The telehealth company reported adjusted earnings per share of $0.06 on revenue of $599 million, compared to analyst estimates of $0.10 and $580.4 million, respectively. The revenue beat was driven by ongoing expansion in the company’s personalized care offerings, with subscriber numbers rising 21% year-over-year to approximately 2.5 million.
Online revenue surged 50% from a year earlier to $589 million, while wholesale sales climbed 10% to $9.9 million.
For the fourth quarter, Hims & Hers expects revenue between $605 million and $625 million and adjusted core profit between $55 million and $65 million, implying a 9%–10% margin.
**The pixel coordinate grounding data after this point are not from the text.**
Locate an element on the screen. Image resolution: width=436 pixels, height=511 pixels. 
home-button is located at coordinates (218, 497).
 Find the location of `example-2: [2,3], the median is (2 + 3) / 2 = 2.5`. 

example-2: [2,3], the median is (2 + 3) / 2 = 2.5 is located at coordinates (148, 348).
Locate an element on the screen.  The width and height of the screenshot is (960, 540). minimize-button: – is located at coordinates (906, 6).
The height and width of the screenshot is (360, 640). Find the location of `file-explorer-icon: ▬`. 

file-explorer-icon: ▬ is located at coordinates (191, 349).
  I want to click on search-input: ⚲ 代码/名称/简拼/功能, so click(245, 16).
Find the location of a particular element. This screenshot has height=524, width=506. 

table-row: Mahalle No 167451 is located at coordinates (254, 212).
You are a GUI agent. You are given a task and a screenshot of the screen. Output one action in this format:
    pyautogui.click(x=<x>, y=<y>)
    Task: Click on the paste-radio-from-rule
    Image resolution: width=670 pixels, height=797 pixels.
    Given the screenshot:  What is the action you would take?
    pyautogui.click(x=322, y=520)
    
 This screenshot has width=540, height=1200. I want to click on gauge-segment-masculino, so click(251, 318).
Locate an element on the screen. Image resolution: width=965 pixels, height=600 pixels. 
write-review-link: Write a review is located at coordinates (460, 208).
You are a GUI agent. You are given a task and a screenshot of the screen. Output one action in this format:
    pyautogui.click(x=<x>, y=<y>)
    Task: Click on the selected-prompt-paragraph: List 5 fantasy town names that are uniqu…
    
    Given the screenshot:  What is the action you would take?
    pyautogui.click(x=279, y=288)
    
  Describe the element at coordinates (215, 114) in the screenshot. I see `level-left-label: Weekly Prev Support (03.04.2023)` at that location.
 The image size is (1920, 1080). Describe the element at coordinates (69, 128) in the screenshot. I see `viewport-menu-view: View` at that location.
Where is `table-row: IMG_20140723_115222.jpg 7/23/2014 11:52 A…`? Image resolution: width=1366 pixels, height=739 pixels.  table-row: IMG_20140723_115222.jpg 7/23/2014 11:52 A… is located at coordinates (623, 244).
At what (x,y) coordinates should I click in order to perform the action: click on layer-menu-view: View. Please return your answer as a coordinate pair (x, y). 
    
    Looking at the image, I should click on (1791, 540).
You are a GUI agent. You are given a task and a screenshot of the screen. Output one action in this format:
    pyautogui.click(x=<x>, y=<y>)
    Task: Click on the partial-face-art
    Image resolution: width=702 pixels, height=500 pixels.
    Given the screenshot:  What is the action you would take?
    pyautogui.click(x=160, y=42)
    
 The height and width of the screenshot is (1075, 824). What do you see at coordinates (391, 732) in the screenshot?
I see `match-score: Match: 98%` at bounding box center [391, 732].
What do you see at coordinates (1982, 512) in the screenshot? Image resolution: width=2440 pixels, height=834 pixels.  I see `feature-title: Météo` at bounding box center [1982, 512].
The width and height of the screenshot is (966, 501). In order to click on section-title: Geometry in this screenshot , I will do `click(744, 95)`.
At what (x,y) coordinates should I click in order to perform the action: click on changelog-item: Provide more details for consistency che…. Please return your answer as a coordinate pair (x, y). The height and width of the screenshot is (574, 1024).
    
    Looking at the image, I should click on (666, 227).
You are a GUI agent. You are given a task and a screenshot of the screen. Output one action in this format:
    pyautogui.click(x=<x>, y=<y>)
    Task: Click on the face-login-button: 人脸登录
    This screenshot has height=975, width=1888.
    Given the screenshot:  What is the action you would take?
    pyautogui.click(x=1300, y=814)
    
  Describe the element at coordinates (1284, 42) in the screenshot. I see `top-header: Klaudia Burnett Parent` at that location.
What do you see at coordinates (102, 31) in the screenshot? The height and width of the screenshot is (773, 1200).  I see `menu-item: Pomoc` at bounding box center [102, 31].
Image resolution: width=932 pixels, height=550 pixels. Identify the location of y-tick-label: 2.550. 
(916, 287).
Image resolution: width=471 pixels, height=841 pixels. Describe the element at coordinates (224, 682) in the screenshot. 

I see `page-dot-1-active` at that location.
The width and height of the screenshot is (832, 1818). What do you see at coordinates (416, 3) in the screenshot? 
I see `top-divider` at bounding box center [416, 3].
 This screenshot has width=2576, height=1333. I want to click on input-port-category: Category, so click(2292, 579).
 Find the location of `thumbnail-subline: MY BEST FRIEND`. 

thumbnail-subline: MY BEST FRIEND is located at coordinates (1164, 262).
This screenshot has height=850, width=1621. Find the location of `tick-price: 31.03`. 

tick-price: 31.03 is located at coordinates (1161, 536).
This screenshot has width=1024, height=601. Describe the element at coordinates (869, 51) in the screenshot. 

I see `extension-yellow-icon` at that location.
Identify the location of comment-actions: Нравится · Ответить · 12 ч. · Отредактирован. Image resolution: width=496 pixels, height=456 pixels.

Analysts had forecast $629.63 million in revenue.
The company also narrowed its full-year outlook, now projecting 2025 revenue between $2.335 billion and $2.355 billion, up from prior guidance of $2.3 billion–$2.4 billion. Full-year adjusted core profit is expected to range from $307 million to $317 million, compared with $295 million–$335 million previously.
CFO Yemi Okupe cautioned that higher investments could weigh on short-term profits but emphasized they are aimed at strengthening long-term cash flow. Okupe said Hims is working to expand its supply chain capacity for GLP-1 weight-loss medications, particularly after earlier disruptions linked to the discontinuation of Wegovy sales impacted revenue.
“Investor expectations had come down ahead of earnings, so softer fourth-quarter guidance was not a surprise. However, there’s still plenty to debate on how long headwinds to core growth will persist, the timing and contribution of new product launches and implications of rising investment on margins near term,” said analysts at Morgan Stanley, including Craig Hettenbach and John Park, in a client note.